Let’s explore this further with three examples across industries.

Unmanaged networks impact in healthcare

A healthcare provider in the northwest proactively monitors the end-to-end network delivery experience for their telehealth application. A critical application during the pandemic, telehealth leverages modern connectivity to allow an interaction between the healthcare provider and the patient without unnecessary exposure to health risks. As telehealth appointments ramped up, the provider observed that telehealth sessions in a specific region were suffering performance issues. Through end-to-end network delivery monitoring, they had the visibility they needed to determine that a specific ISP was the source of latency. Although the ISP network was not owned by the provider, through network path monitoring, the healthcare provider was armed with the right information to proactively notify the ISP and resolve the network performance issues so that patients could be better served.

Unmanaged networks and manufacturing

A manufacturer in the southeast found that employees couldn't access a critical cloud application for managing production supply and inventory. The IT team needed to determine quickly if it was the app itself, the users' systems, or some network in between. The network security team had recently upgraded their secure web gateway, and fingers started to point at these gateways as the culprit because of the recent update. The manufacturer was able to observe the network path, segment by segment, to determine that the actual problem was a DNS server that had been misconfigured. Without visibility into the complete network path, the finger-pointing could have delayed and slowed the manufacturer's production. Instead, this organization was able to avoid that by seeing the full context of the network to pinpoint and resolve the source of the issue.

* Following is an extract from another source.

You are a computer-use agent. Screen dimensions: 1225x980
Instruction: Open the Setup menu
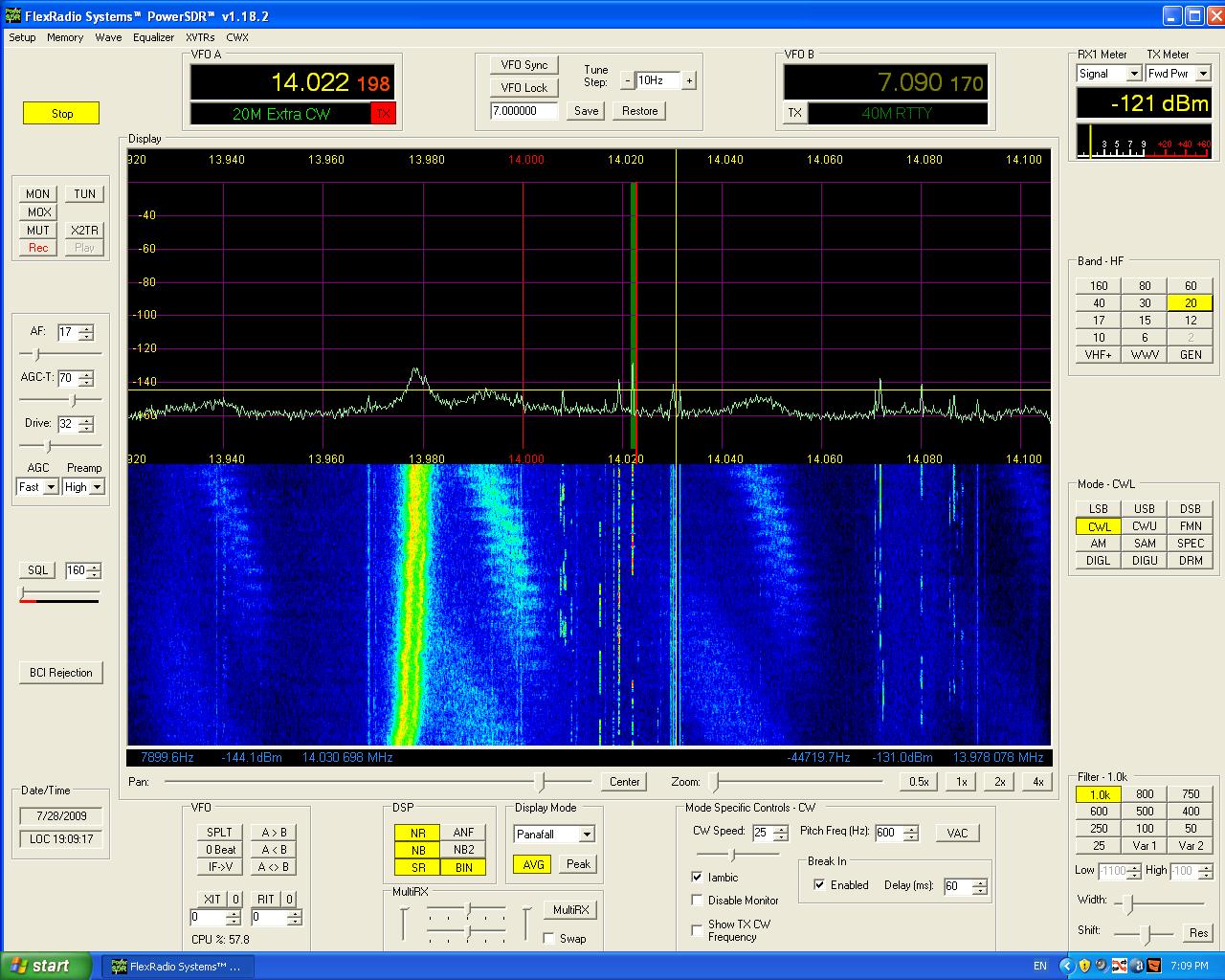point(22,37)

Challenges in financial services

A large financial institution uses SD-WAN to secure the network connections to their branch locations and remote offices. Through an acquisition of a smaller financial institution, they inherited an SD-WAN solution that didn't align with their strategic SD-WAN vendor. In order to shift the branch locations of the new acquisition to their chosen SD-WAN provider and reduce costs, they needed to be able to ensure that there was no disruption to branch operations. Often, new deployments of SD-WAN are seen as the source of any network degradation despite indications from the SD-WAN vendor tools that everything is working well. By measuring the performance of the network path, they created a baseline for the current solution before the change. By comparing the performance after the new deployment, they were able to confirm that the switch in SD-WAN technologies had no impact on performance.

These scenarios illustrate that when sourcing the root cause of performance issues across the complex, modern network delivery path, "I don't know" is not an acceptable answer and can result in a patient not getting the care they need production slowdowns or poor service at branch locations.

Fortunately, organizations do not have to remain in the dark, even if they’ve adopted Zero-Trust and SASE and even for networks that they do not own or manage directly. Active, continuous end-to-end measurement of network health, performance, and availability is possible, reducing the risks organizations face when depending on networks outside their own data centers. With network-centric digital experience monitoring that illuminates the end-to-end network path and its performance for any application or service, organizations can even proactively measure impacts to unmanaged networks that make up the modern application experience.

As your organization transforms from a data center to the cloud or continuing hybrid work approaches, reduce your risk and safeguard your employee experience and productivity by gaining visibility to the complete network path that delivers their experiences.

David Hardman is part of the NetOps Product Team at Broadcom Software.